▶ _STUDY QUESTIONS_:
• A. According to the text about the Tiger King star's pardon request, how many votes did he receive in the 2016 presidential election?
• B. Carry on the article about the Tiger King star's pardon letter from the point where it stops.

▶ _TEXT_:
The star of Netflix's Tiger King: Murder, Mayhem and Madness, whose real name is Joseph Maldonado-Passage, applied for a pardon from the Trump administration and within the document is a handwritten note, obtained by Yahoo Entertainment, making his appeal to his fellow reality star.
The former zoo operator, who’s in federal prison serving a 22-year sentence for trying to hire someone to kill rival Carole Baskin, appealed to Trump by first heaping on praise. In the letter he talked about how he “looked up” to the president “because you stand for what you believe in no matter what anyone thinks.” Maldonado-Passage, who ran as an independent candidate in the 2016 presidential election, said he even voted for Trump instead of himself. (He received just 962 votes in total.)
After buttering him up, the 57-year-old wrote about how everything he and his parents obtained in life was “stolen by criminals.” He said he worked for ”80 percent of my life” and had “faith in our system until I became trapped in it.” And he appealed to Trump who has been under scrutiny throughout his presidency and faced impeachment, writing, “I see what they do to you and can’t believe it.”
He said the federal government allowed him to be convicted unfairly, claiming prosecutors “knew their witnesses were lying under oath and even helped them.” As a result, he has become “ashamed of our country.”

▶ _MATERIAL PROVIDED_:
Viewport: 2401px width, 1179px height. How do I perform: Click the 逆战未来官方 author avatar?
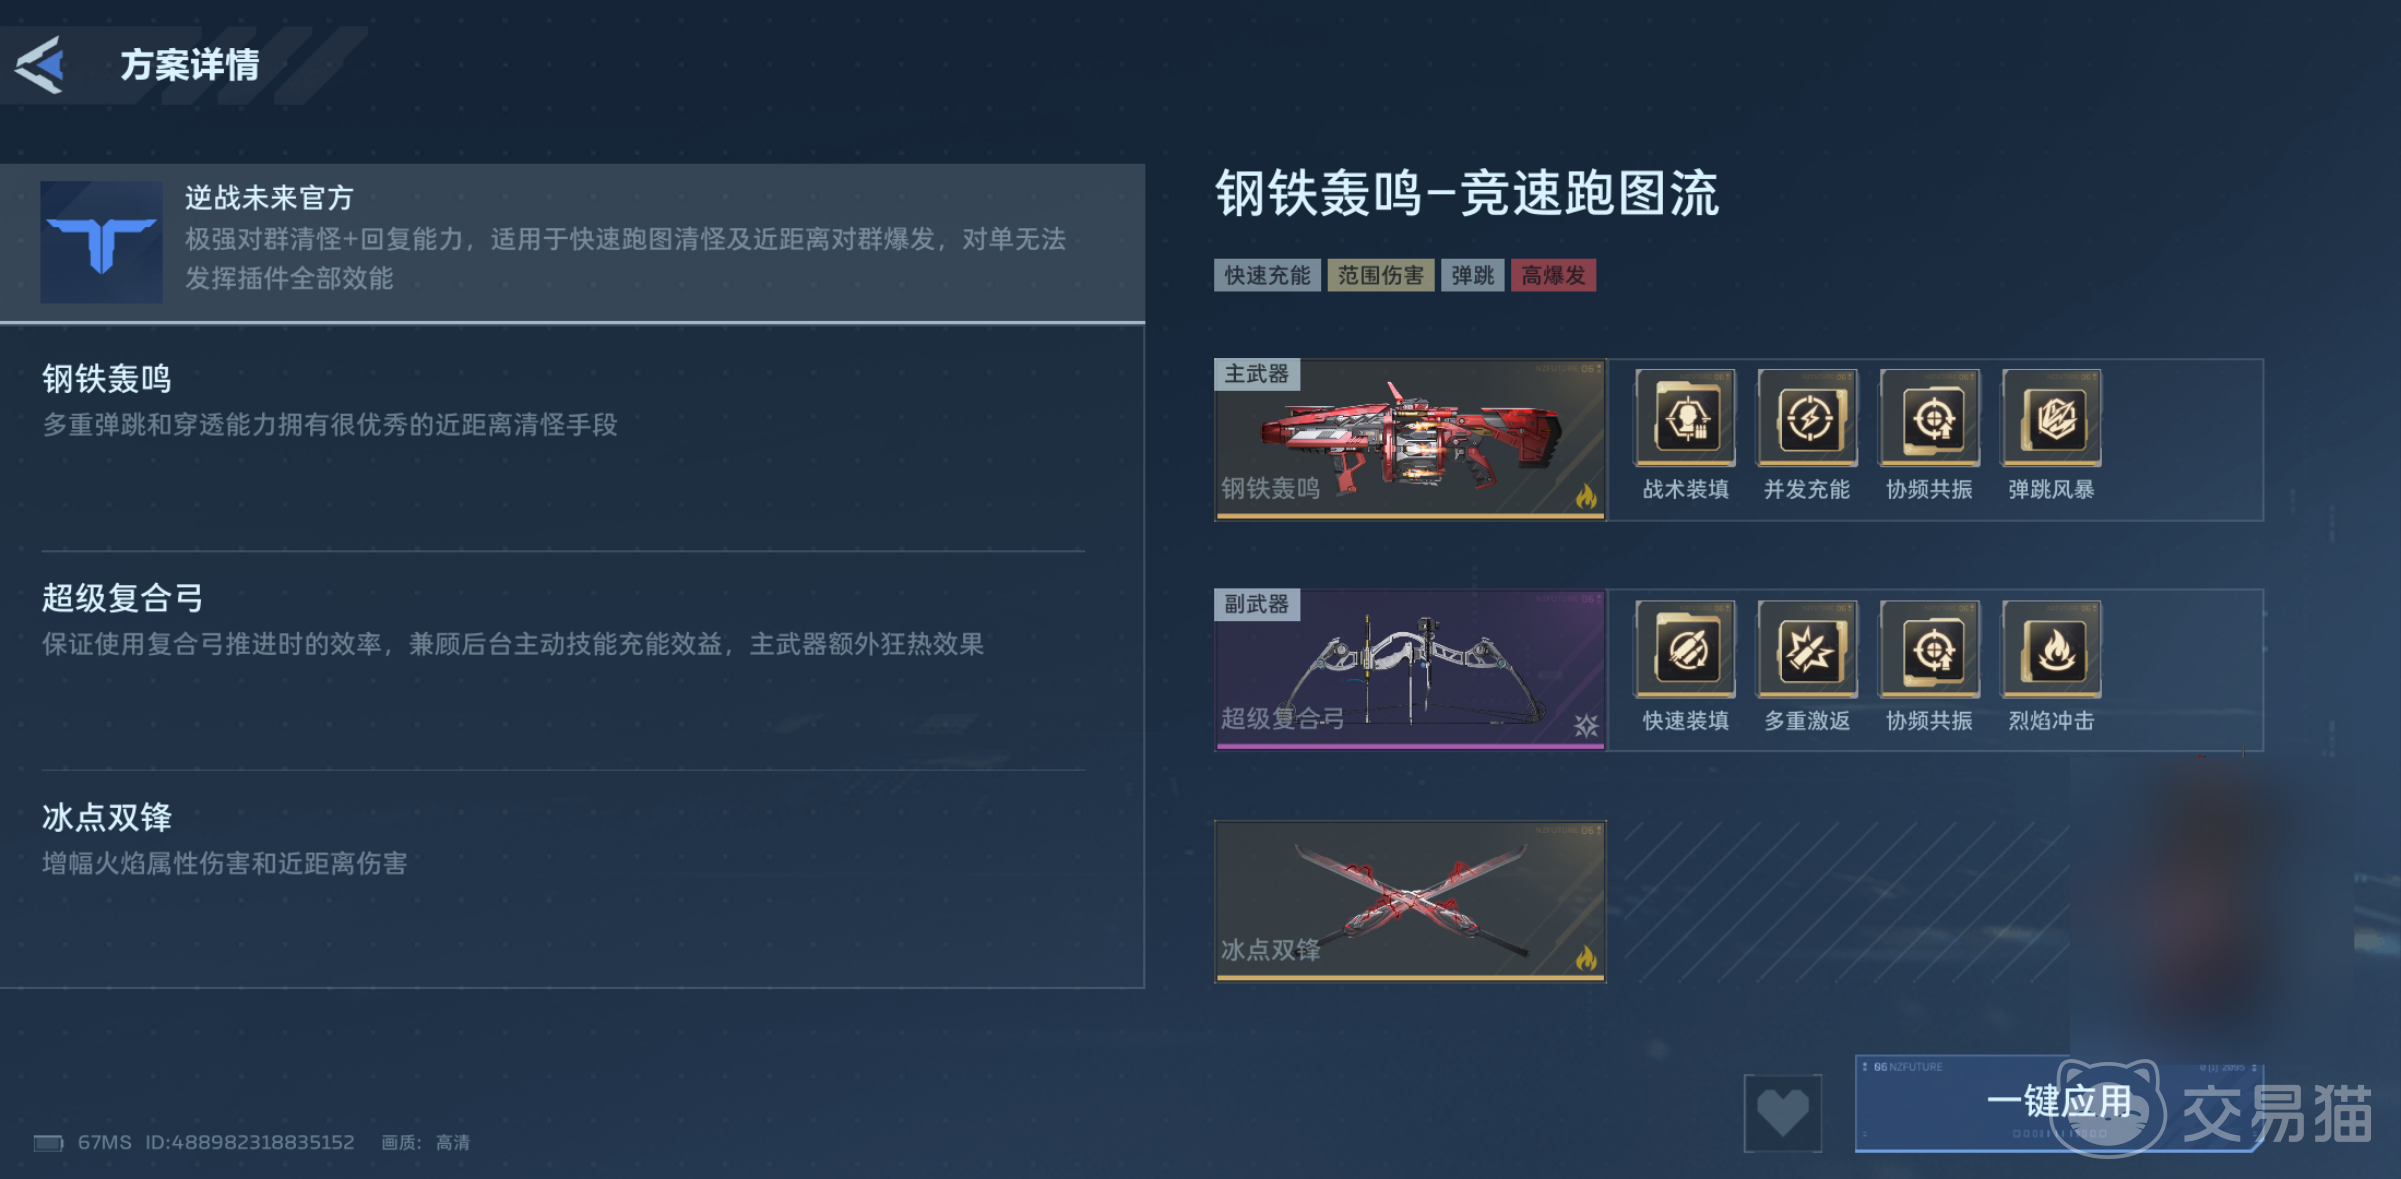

▶ _RESPONSES TO THE TASKS_:
• A. He received 962 votes in total.

• B.
Maldonado-Passage begged Trump to "listen to the millions who see the truth" and “grant me a miracle, ‘a pardon,’ and let me put this behind me... Allow me to make you proud, to make America proud, to make the world proud. Be my hero please.”
There’s also a second handwritten letter, dated Aug. 4, in which Maldonado-Passage asked Trump’s son Donald Trump Jr. for help. He referenced previous letters he had sent the first son and again appealed to Team Trump by referencing “fake news” and saying that the president would “do amazing things” if “they” would “just leave him alone.”
Maldonado-Passage said that the case against him is personal, describing himself as a “pawn for a personal agenda.” And while serving his sentence, currently at Federal Medical Center (FMC) Fort Worth, over the last two years, he claimed he’s been “sexually assaulted by jail staff, beat up and tied in a chair to the point where the skin came off my arms. Dying could not be as bad as what this system has done to me.”